Tag Archives: House health reform bill
The raging health reform debate on the public option has sucked all the air out of the room on the central question that we should be addressing: How can we fix the insurance market failure that prevents everyone from buying affordable health insurance that covers all medically necessary, otherwise unaffordable care?
The current House and Senate health reform bills try to accomplish something like this by creating an insurance exchange that allows the uninsured to buy coverage (and by expanding Medicaid). But they do nothing to correct the overwhelmingly dominant employer- and government-based programs that constitute the real looming train wreck.
In theory, an exchange or similar mechanism that allows universal insurance access is not just a good idea, but an essential one. But it must be open to everyone, regardless of employment status or eligibility for government coverage. Properly structured, it can be the critical component for achieving an effective, sustainable health insurance and medical care delivery system. Neither of the shortsighted, overreaching congressional bills will yield this result.
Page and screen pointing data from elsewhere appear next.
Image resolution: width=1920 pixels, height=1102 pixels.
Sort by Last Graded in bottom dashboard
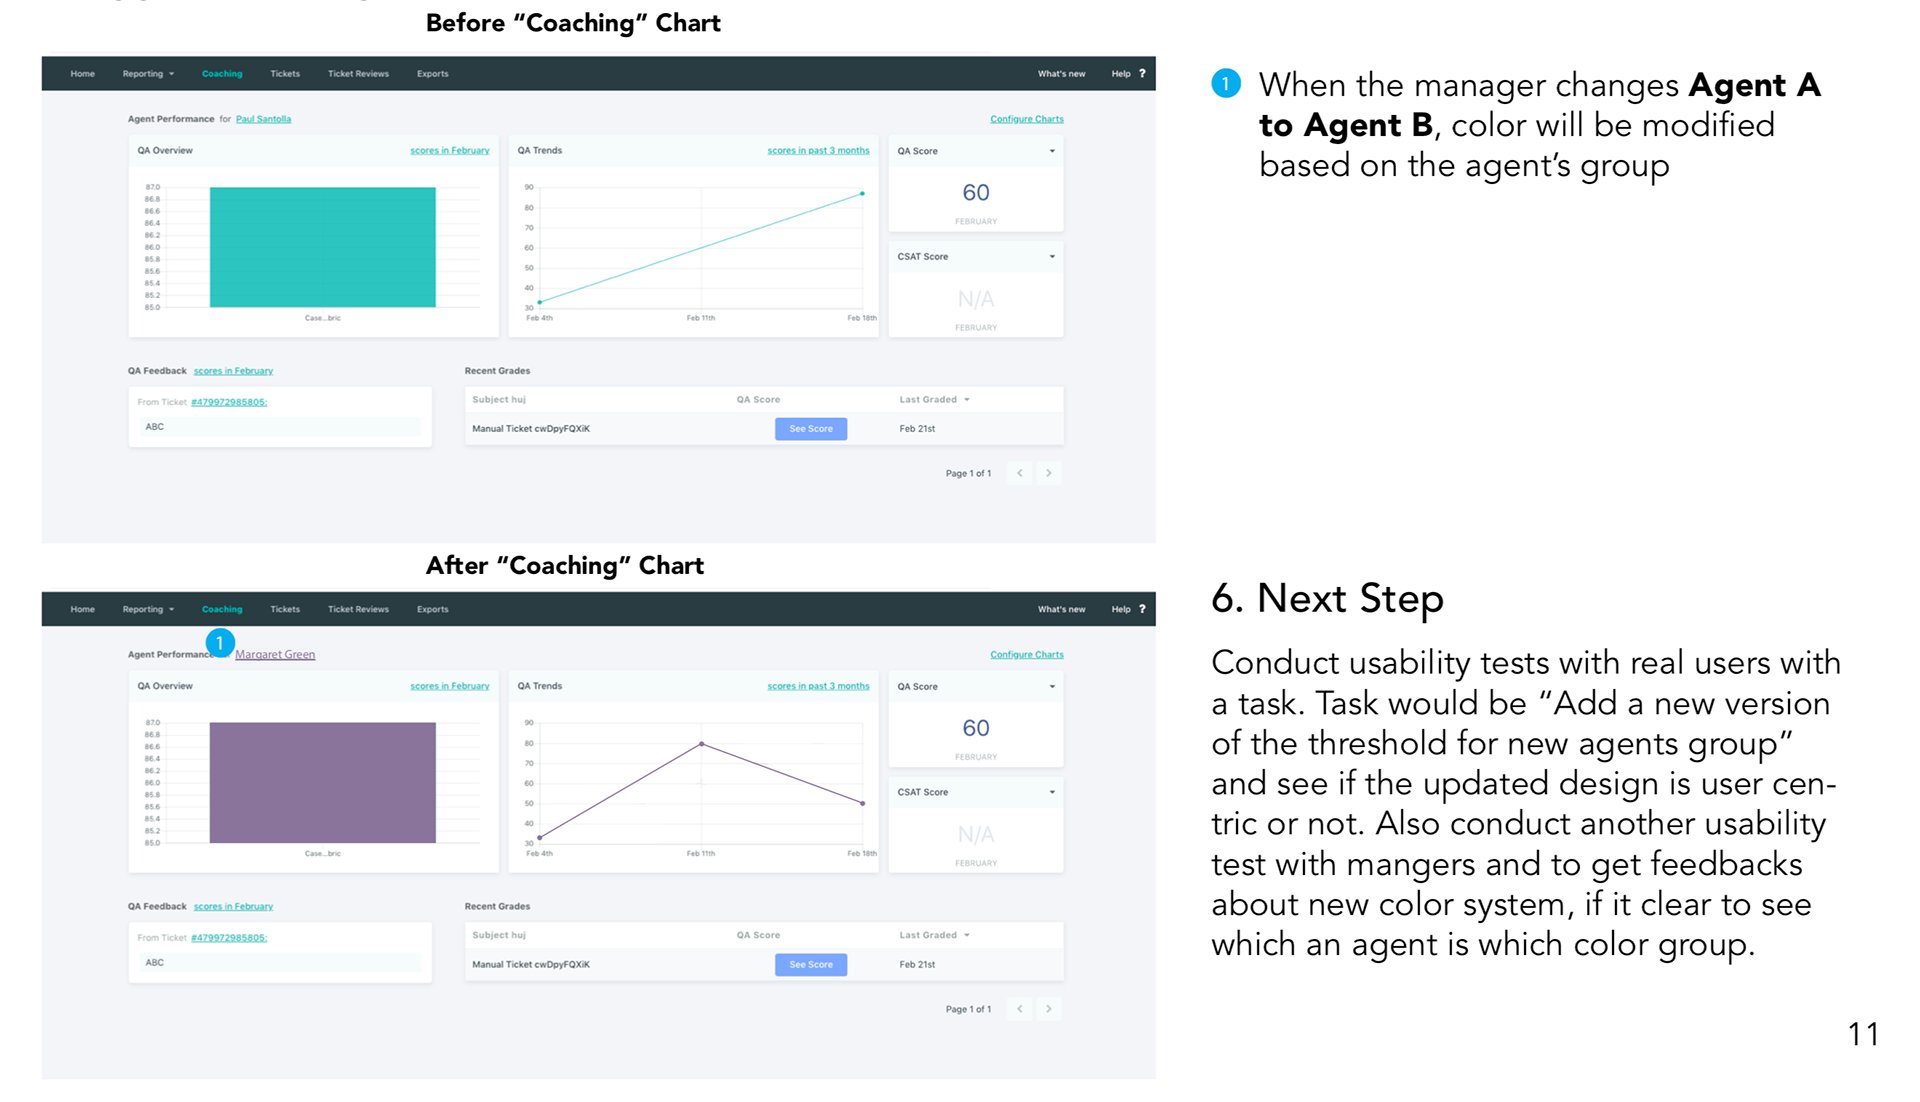(x=934, y=935)
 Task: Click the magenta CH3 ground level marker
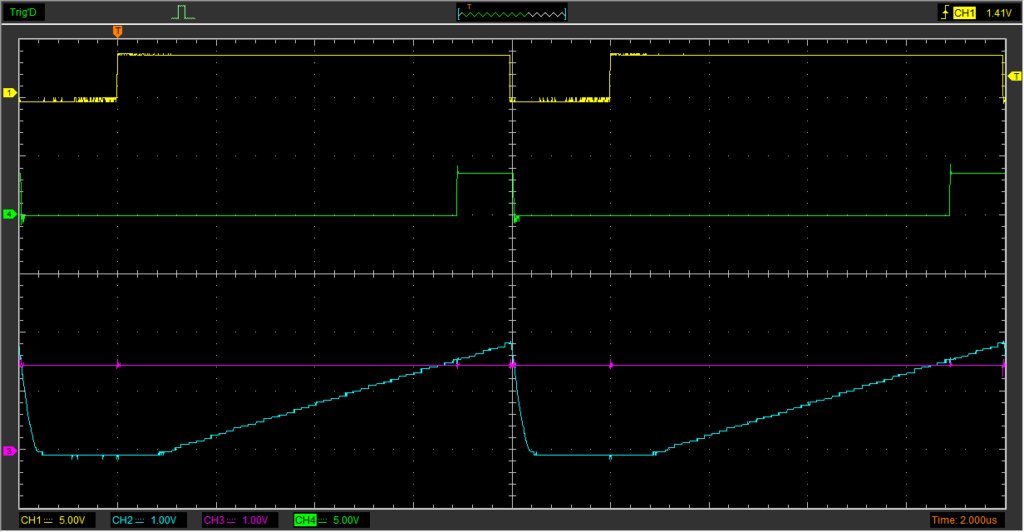tap(9, 452)
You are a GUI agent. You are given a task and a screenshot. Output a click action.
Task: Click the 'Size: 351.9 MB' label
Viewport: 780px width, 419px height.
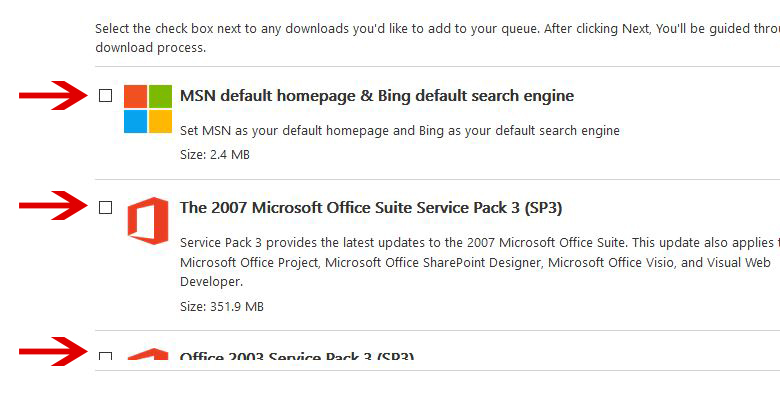[222, 306]
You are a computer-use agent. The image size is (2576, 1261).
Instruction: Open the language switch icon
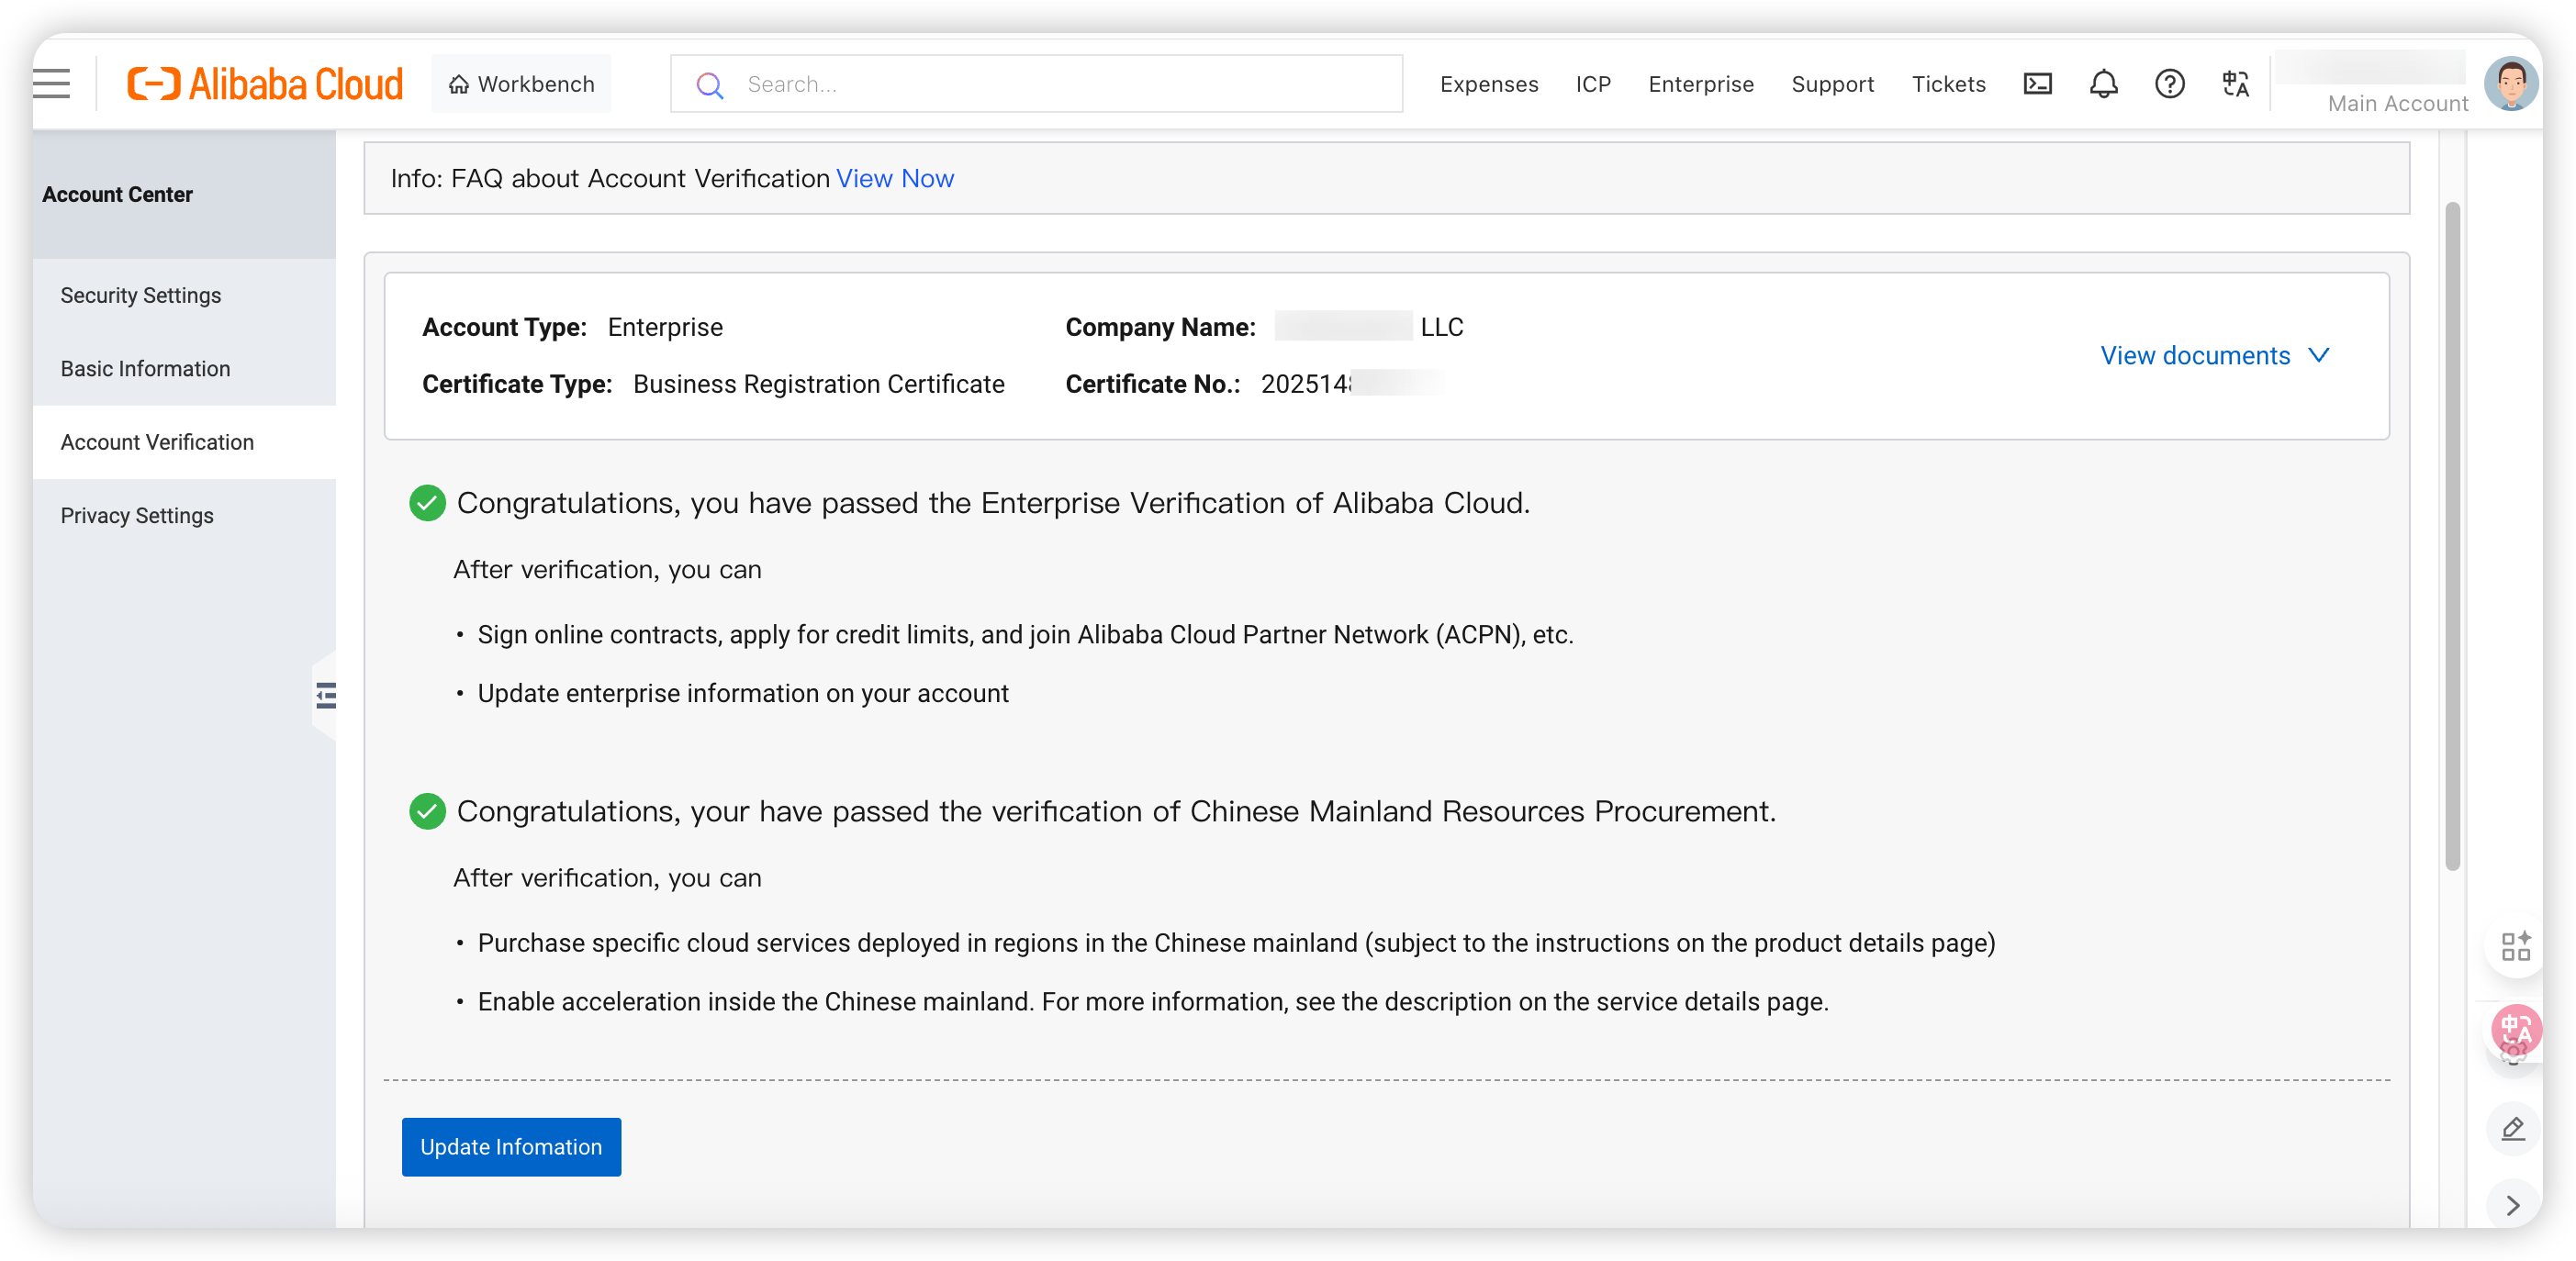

As a proponent of market-based health care reform, I’m often accused of believing that free markets will cure what ails our broken health care system and that we just need to get government out of the way to make it all better. I believe no such thing. And I almost never use the term “free markets.” It too often connotes that markets can operate in the absence of government regulation. That’s not how it works.
I understand why so many people believe in “free” markets, because markets themselves are a natural phenomenon arising from fundamental human behavior. Certainly no government ever invented them. Markets just happened, because people want things they lack, and they have found they can get them in return for their own labor and produce. No one really understands why markets work, because they are such indescribably complex, nonlinear, adaptive systems. But somehow they do. They’re messy as hell, but they perform well enough to allow a paraphrase of Churchill’s famous comment on democracy: Market capitalism is the worst form of economic organization—except for all the others that have been tried.